Il ragionamento di Trump è molto semplice: sulla base di assunti scientifici ancora tutti da dimostrare (la causa antropica del riscaldamento globale), gli Stati Uniti dovrebbero riconvertire tutto il proprio sistema industriale ed energetico in tempi rapidissimi (con costi facilmente immaginabili); e nello stesso tempo sborsare fior di miliardi di dollari da versare nelle casse dei paesi in via di sviluppo, comprese Cina e India che già sono le principali fonti di emissione di CO2 e che in base agli accordi possono aumentare ulteriormente le loro emissioni. Solo un cretino sarebbe d’accordo.
E non bastano certo le previsioni di mirabolanti creazioni di posti di lavoro “verdi” a convincere di mettersi sulla strada di Parigi: i guadagni sono incerti ed eventualmente molto in là nel tempo; le perdite invece sono certe, notevoli e immediate (la lezione della California dovrebbe pur insegnare qualcosa).

Se noi consideriamo che già oggi la Cina da sola totalizza una quantità di emissioni superiore a Stati Uniti e Unione Europea messe insieme, e che continuerà ad aumentarle almeno fino al 2030, si capisce l’assurdità alla base degli Accordi di Parigi; tenendo anche conto che – sempre seguendo la teoria del Riscaldamento globale antropico – nel rapporto con l’aumento delle temperature sono le emissioni globali quelle che contano. Ci si può dunque aspettare che al di là delle dichiarazioni ufficiali – tutte di grave censura per l’atto di Trump – il fronte dei paesi convinti di dover agire in tempi rapidissimi pena la catastrofe universale cominci a sgretolarsi. Non ultimo perché, con l’uscita di scena degli Stati Uniti, viene meno la mucca più grande da mungere ed è escluso che da una parte si trovino paesi disposti a sostituirli e dall’altra paesi disposti a rinunciare ai soldi promessi.

In compenso la “guerra del clima” divampa anche all’interno degli Stati Uniti e diventerà certamente il tema che condizionerà pesantemente le prossime elezioni presidenziali. Basti pensare che centinaia di governi locali e aziende hanno già sottoscritto l’impegno a tagliare le proprie emissioni di CO2 riunendosi in un movimento chiamato “We are still in” (“Noi siamo ancora dentro”, gli Accordi di Parigi ovviamente), con lo scopo di mostrare al mondo che gli americani non sono con il loro presidente. Tra i promotori c’è anche il filantropo miliardario Michael Bloomberg, ex sindaco di New York. Sempre lui  lunedì ha annunciato la formazione di “US Climate Action Center”, una delegazione di sindaci, governatori, funzionari statali e leader ambientalisti, che vorrebbe partecipare alla prossima Conferenza sul Clima che si terrà a Madrid in dicembre, prendendo il posto della delegazione ufficiale del governo Usa.

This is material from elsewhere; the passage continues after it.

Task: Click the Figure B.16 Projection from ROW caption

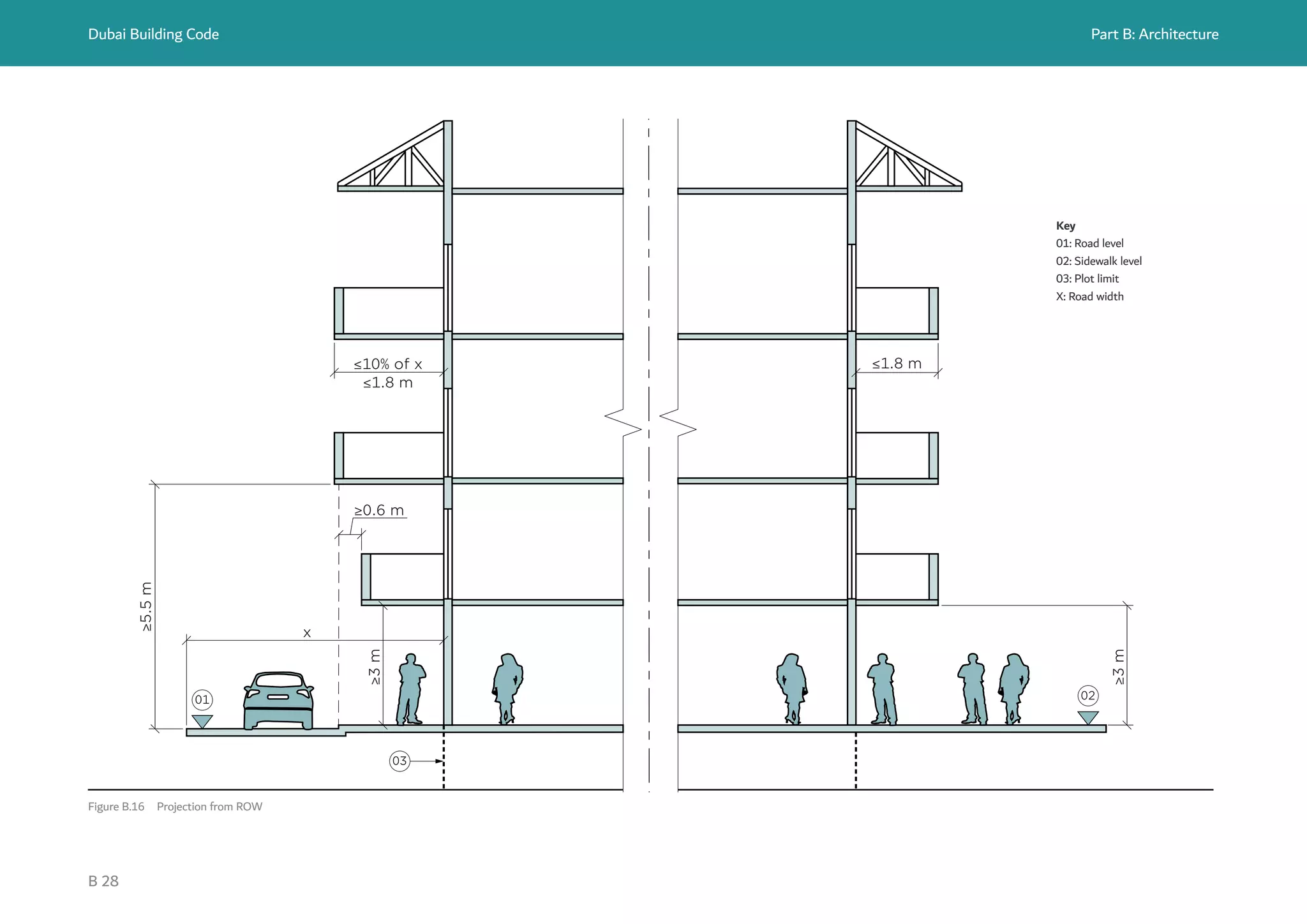Action: tap(176, 807)

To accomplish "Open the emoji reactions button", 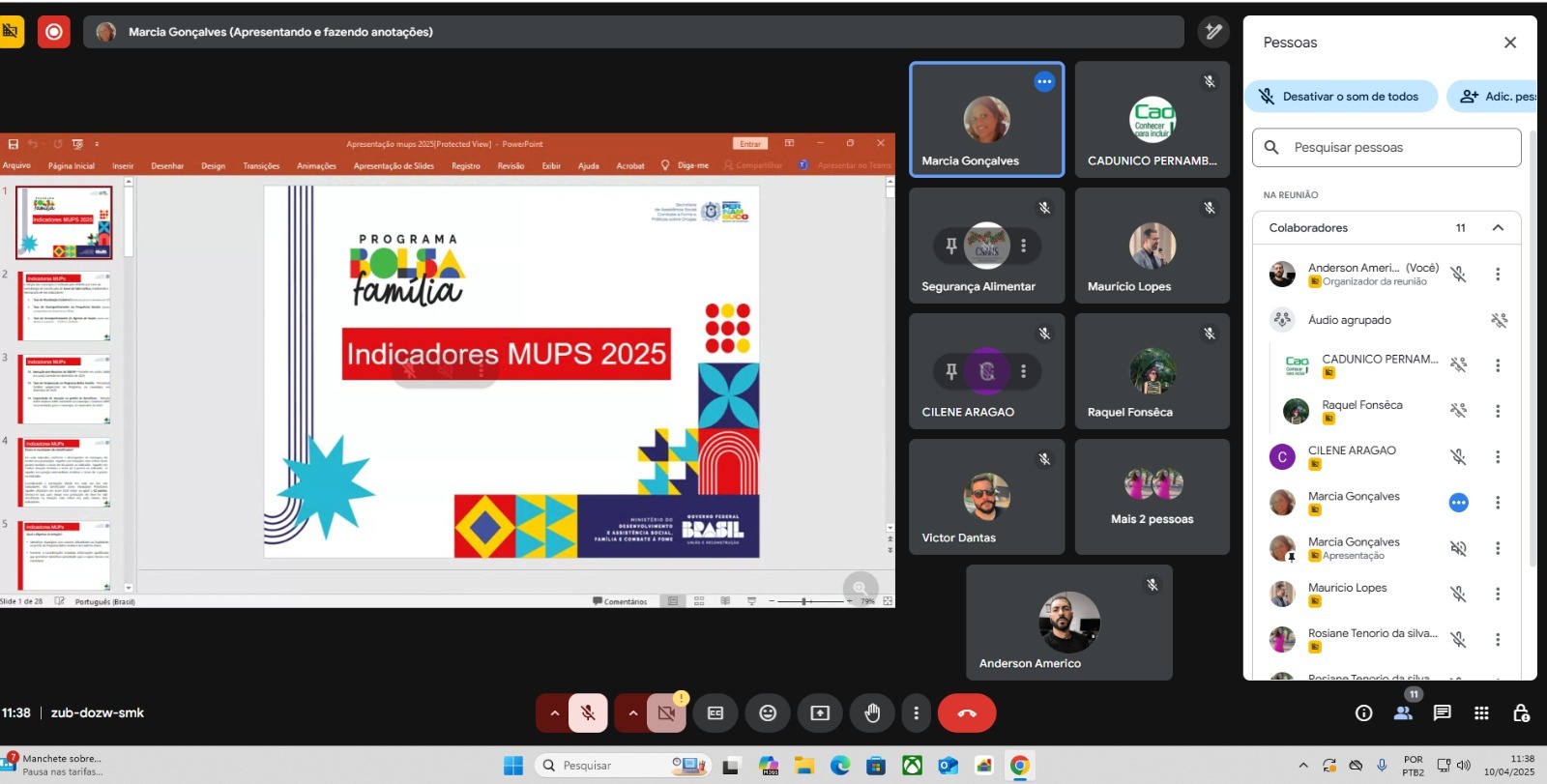I will click(x=768, y=713).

Ma la lotta non è a senso unico. Nello stesso tempo, infatti, è stata presentata una denuncia contro l’ex presidente Obama, per aver aderito illegalmente agli Accordi di Parigi. La denuncia, presentata dall’organizzazione non profit Government Accountability & Oversight (Gao) per conto di Energy Policy Advocates, cita una nota legale con cui l’amministrazione Obama ha giustificato la ratifica degli Accordi di Parigi saltando il voto in Senato. Secondo Obama infatti il passaggio in Senato non era richiesto in quanto «gli obiettivi non sono legalmente vincolanti e non hanno scadenze». Ma la legge, sostiene il GAO, prevede l’obbligo del voto in Senato per qualsiasi accordo internazionale «che preveda un obiettivo e delle scadenze», non importa se «legalmente vincolanti». Con gli Accordi di Parigi Obama si era impegnato a ridurre entro il 2025 le emissioni di CO2 del 28% rispetto al 2005, il che renderebbe illegale la ratifica degli Accordi da parte dell’amministrazione Obama.